Prevenire e fronteggiare gli attentati dei terroristi dell’Isis è ben diverso dal contrastare gli attacchi degli anarco-insurrezionalisti o di comuni bande di facinorosi. Quando la spinta che muove gli attentatori è ideologica, come in questi ultimi due casi, gli artificieri sanno cosa ci si può aspettare. Il caso degli jihadisti dello Stato islamico, così come quello delle Farc colombiane, è più complesso, perché ci si trova di fronte a persone che sono in grado di utilizzare procedimenti e tattiche militari. Per questo i nostri soldati e le nostre forze dell’ordine si focalizzano sempre sul tipo di minaccia e si preparano per affrontare un nemico che è subdolo e invisibile.

«Mentre prima le fazioni terroristiche utilizzavano ordigni esplosivi convenzionali, ora che le forze armate che operano sui vari terreni hanno ripulito le zone dalla presenza di questi oggetti i terroristi sono costretti a ricorrere a miscugli esplosivi artigianali chiamati convenzionalmente ”homemade explosive” – spiega il capitano Marco Appodia, dal 2007 capo sezione bonifica ordigni esplosivi del centro di eccellenza -. I recenti attentati accaduti in Occidente ne sono un esempio. Per l’attentato alla metropolitana di Londra, ad esempio, fu utilizzato un ordigno di questo tipo. Per i terroristi è sempre più difficile trovare materie prime direttamente utilizzabili. Reperire una bomba da mortaio da piazzare in una grande città italiana è alquanto complicato».

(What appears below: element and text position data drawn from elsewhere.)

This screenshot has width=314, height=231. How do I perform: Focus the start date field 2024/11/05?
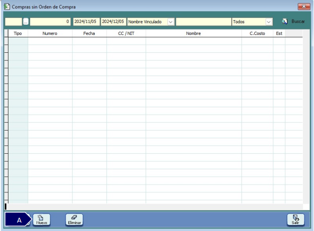[86, 22]
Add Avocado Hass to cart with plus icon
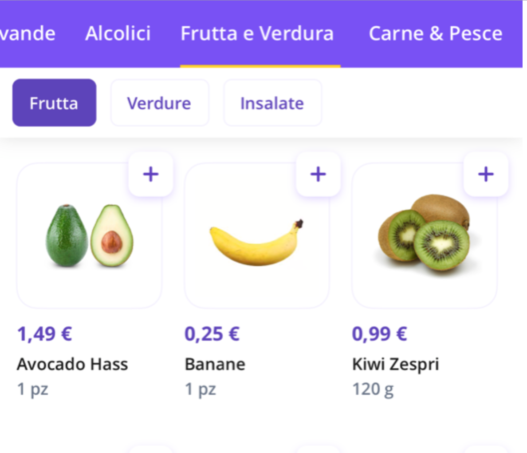Viewport: 527px width, 453px height. pos(151,174)
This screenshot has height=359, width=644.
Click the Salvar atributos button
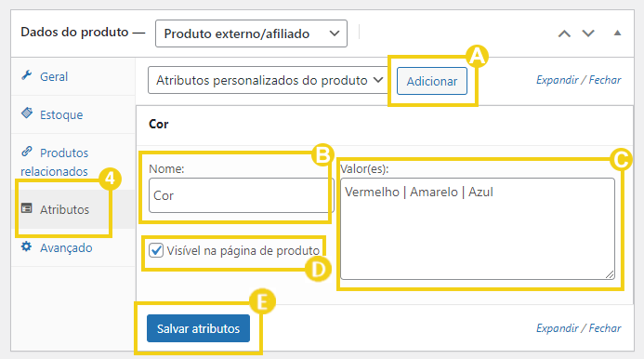coord(198,328)
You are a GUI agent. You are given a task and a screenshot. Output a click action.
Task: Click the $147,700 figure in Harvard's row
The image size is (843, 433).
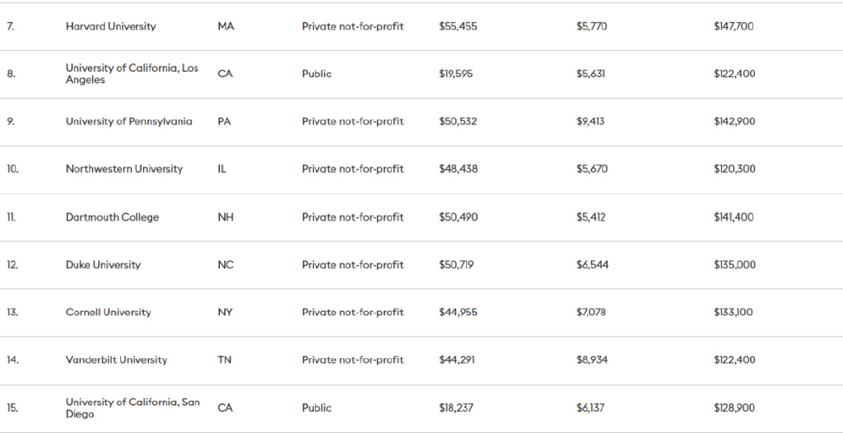tap(734, 26)
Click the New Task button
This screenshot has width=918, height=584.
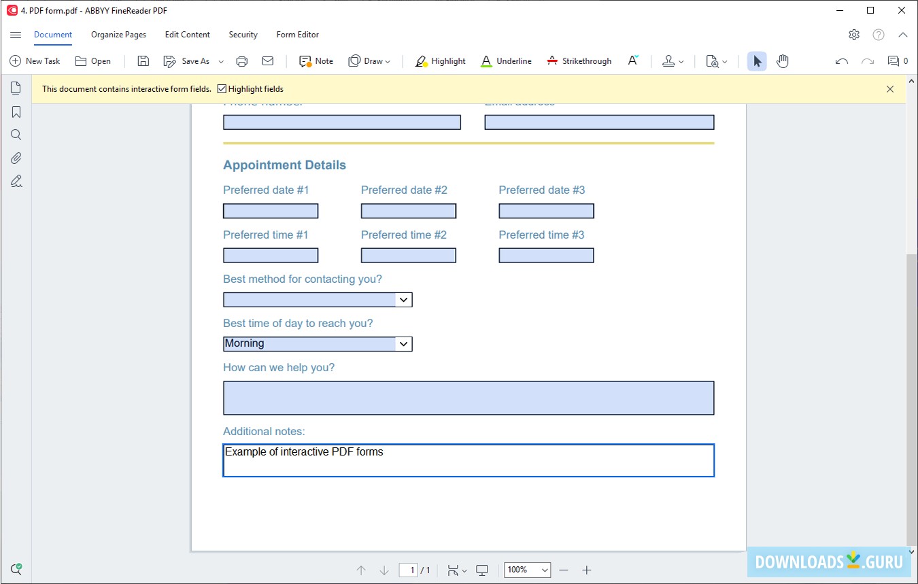point(35,61)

La nuova minaccia è rappresentata anche dagli ordigni improvvisati con caricamento chimico e biologico. «È il caso dell’ordigno esplosivo che, quando esplode, invece di distruggere disperde un agente, un aggressivo come il cloro ad esempio. Siamo pronti a intervenire su questi tipi di ordigni con dotazioni individuali particolari – prosegue Appodia –. Ai militari e alle forze dell’ordine insegniamo a identificare combustibili, comburenti e precursori di più comune impiego».Soldati, carabinieri, poliziotti, finanzieri e forestali sono chiamati ogni giorno a monitorare, effettuare controlli e perquisizioni nelle abitazioni di potenziali terroristi.